[Saved data entries]
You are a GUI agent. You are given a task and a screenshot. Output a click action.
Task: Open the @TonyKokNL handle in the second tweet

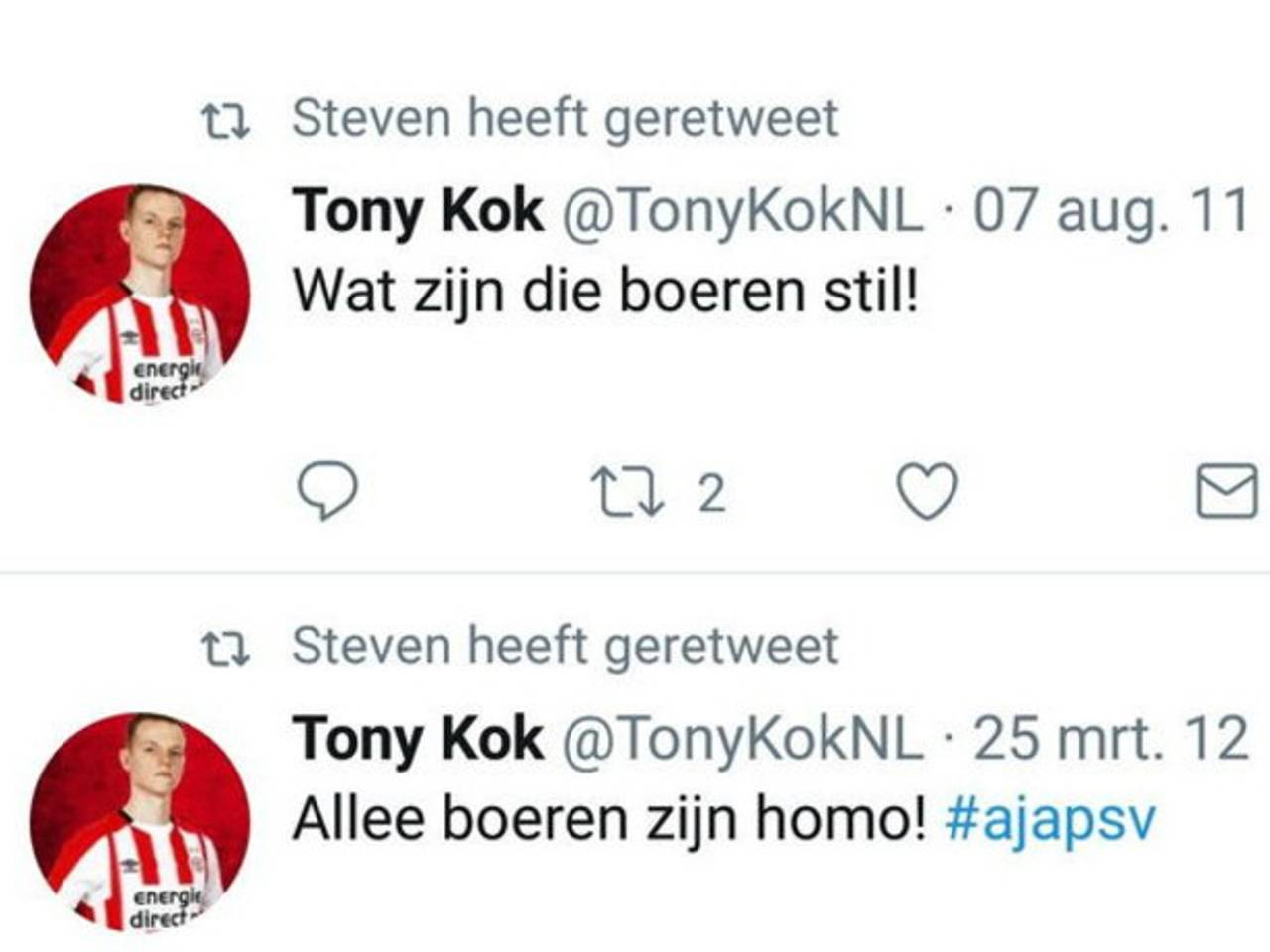(742, 740)
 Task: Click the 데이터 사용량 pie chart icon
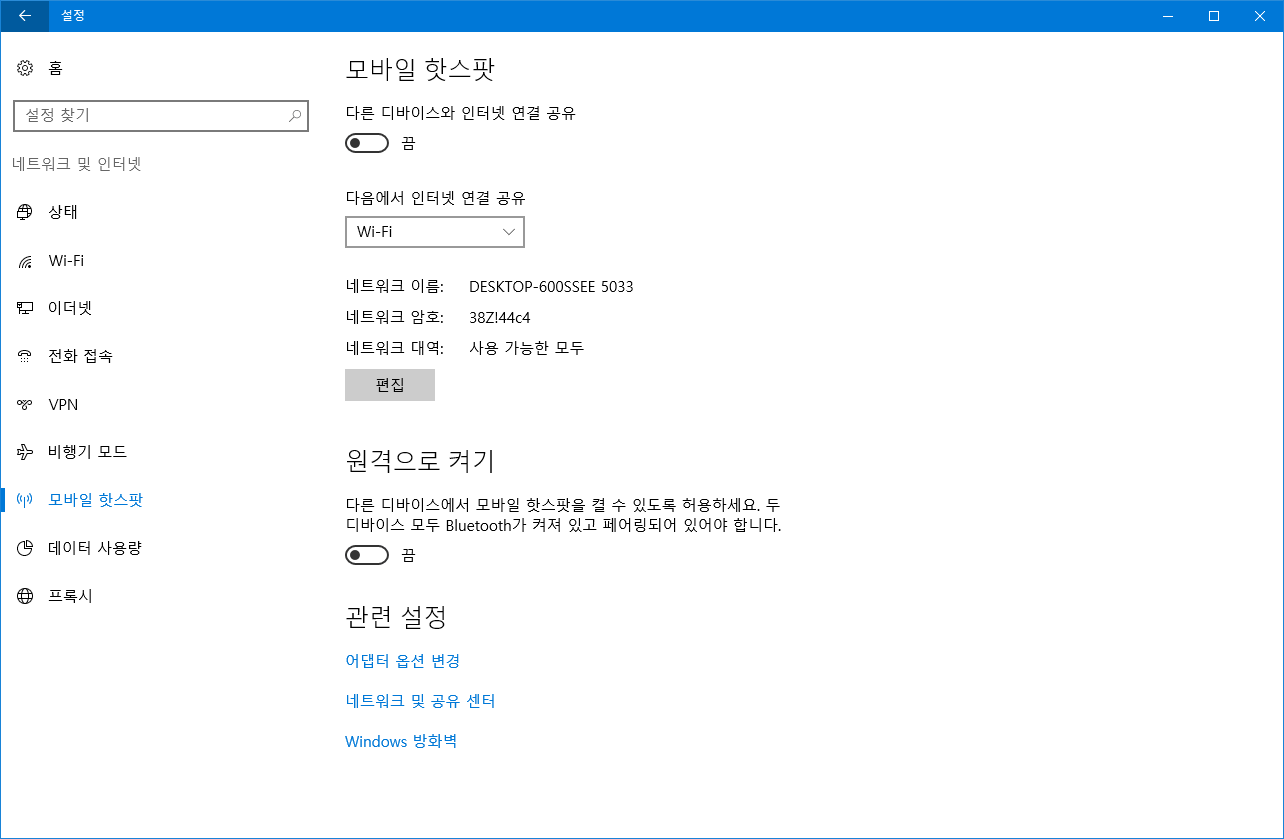coord(25,548)
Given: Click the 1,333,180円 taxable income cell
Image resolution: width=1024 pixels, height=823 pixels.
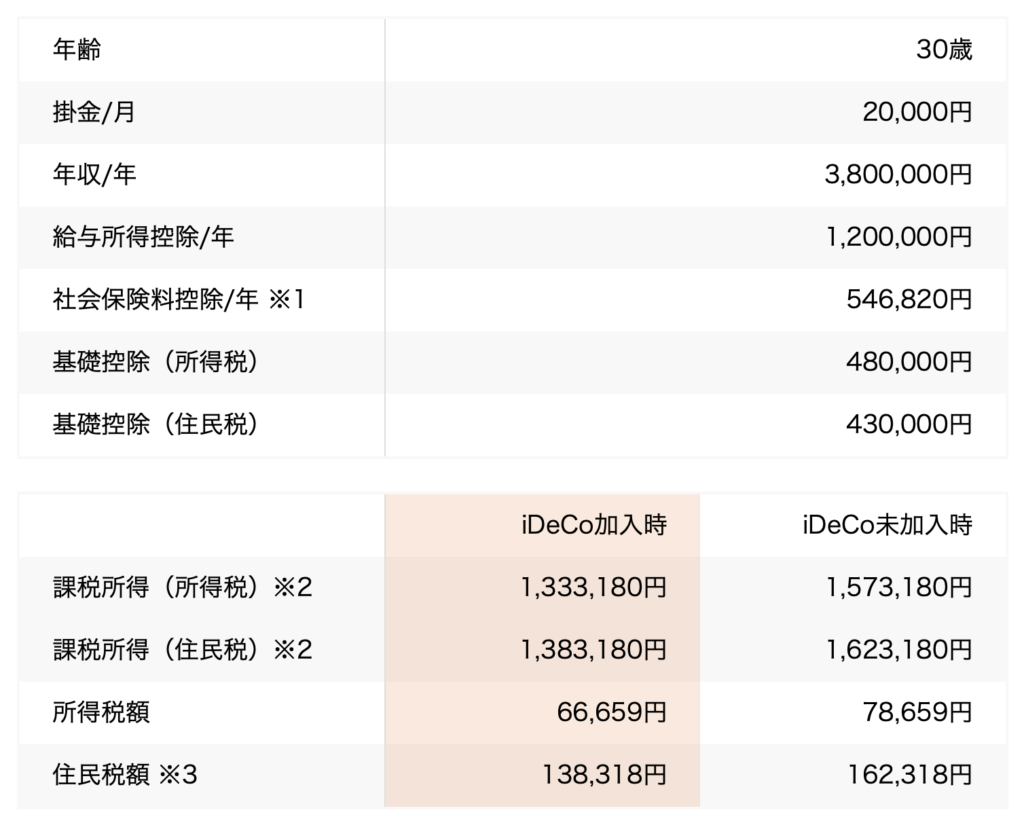Looking at the screenshot, I should pos(593,587).
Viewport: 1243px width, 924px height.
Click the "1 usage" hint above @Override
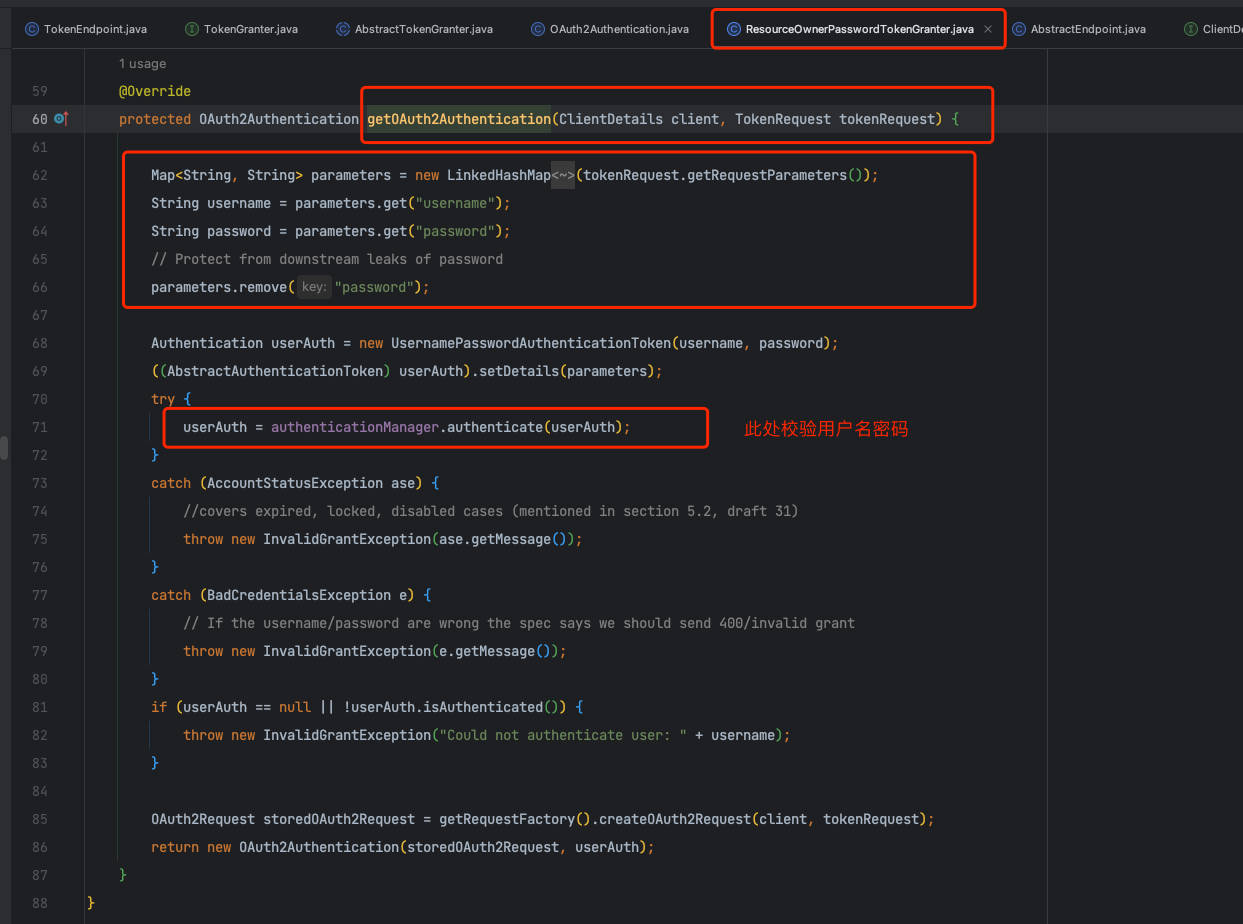click(142, 64)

» **WHAT YOU NEED TO DO**: Word for word, restate each line above, minus its pictures.

» **SOLUTION TO THIS EXERCISE**:
You are a GUI agent. You are given a task and a screenshot. Output a click action.
Task: Open the @TonyKokNL handle in the second tweet

(742, 740)
 Task: Click the 데이터 사용량 pie chart icon
coord(25,548)
Given: Click the 1,333,180円 taxable income cell
Image resolution: width=1024 pixels, height=823 pixels.
Looking at the screenshot, I should pos(593,587).
Viewport: 1243px width, 924px height.
Click the "1 usage" hint above @Override
click(142, 64)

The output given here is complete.